Law enforcement also owns specialist software that analyses P2P networks attempting to match a cryptographic hash file to one of those in their database of banned child pornography images, with very little supervision it is possible to detect child pornography, once a file has been flagged it is brought to the attention of an officer to start the process of tracking down the IP and gathering further evidence, the only flaw this has is that if someone modifies one of those photos using a graphics editor giving it a little more/less brightness, then the cryptographic files will not coincide. Software like ssdeep attempts to plug that gap by using a technique known as fuzzy hashing, this method can match cryptographic hashes of very similar files, if someone changes a single bit on a file, it would still pick it up, extreme file changes would not, the same technique can be used to detect similar malware files.
RIAA sponsored companies can use cryptographic files to track down people sharing copyrighted material on P2P networks too, during their evidence gathering they will include a file hash value, if the case ever goes to court, after seizing the user’s computer, that unique hash string compared with the files in the computer will be solid evidence of guilt. Computer forensics software like Encase can create a cryptographic function of a computer hard disk as proof that the data not been tampered with when that hard disk gets to court or defence attorney.
In order to make it more difficult for intellectual rights owners to prosecute violators, a new peer to peer system using Distributed Hash Table (DHT) to defeat automatic tracking systems has been implemented in BitTorrent and eMule (changing default settings is needed), instead of names, DHT uses hashing algorithms to index files, it makes it harder for the user to find the files he wants but adds an extra layer of privacy to filesharing, although not enough to make it impossible to track the infringer, DHT does not hide an individual’s identity.
List of free hash and checksum calculators
To cryptographically hash a file you will need to obtain special software to do that, select the file you would like to hash, from a 1bit file up to a full hard disk, choose the algorithm of your choice and hash it, the same software can also allow you to verify that hashing algorithms coincide (aka integrity check). If you do not want to download software, websites like Hashemall allow you to compute hashes online.
FeeBooti: This free cryptographic hash value generator can computer all the common hashing algorithms (CRC32, MD5, Whirlpool, RipeMD160, SHA512, etc), simple to use interface, file integrity checksum for files of unlimited sizes, simultaneous checksum calculation using different algorithms, it copies hash values to Windows clipboard and integrates into windows property pages.
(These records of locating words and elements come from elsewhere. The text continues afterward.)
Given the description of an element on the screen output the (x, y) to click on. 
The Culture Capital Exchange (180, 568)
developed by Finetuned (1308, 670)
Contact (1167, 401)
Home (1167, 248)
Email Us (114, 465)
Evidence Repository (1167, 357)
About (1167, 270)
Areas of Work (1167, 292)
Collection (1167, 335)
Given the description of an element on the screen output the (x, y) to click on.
Multihasher: Portable hash value calculator supporting CRC32, MD5, SHA1,SHA256,SHA384 and SHA512. It can be used for hash file verification and upload files to VirusTotal querying its database to find out if the file is malware. Multihasher integrates with Windows Explorer context menu, supports Unicode characters, file drag and drop and much more.
HashGenerator: Beginner friendly application that can be installed or used as portable, to generate a hash file you simply right click on it using the context menu options or use the drag and drop feature. It computes 14 different type of checksums and can export a list of hashes to an HTML or .txt file.
MD5Deep: Command line open source hashing tool for Windows, it can be compiled for other systems like Linux and BSD, MD5Deep can compute MD5, SHA-1, SHA256, Tiger and Whirlpool message digests, it can process regular files or block devices, it can recursively dig through the directory structure. This tool is best avoided by beginners.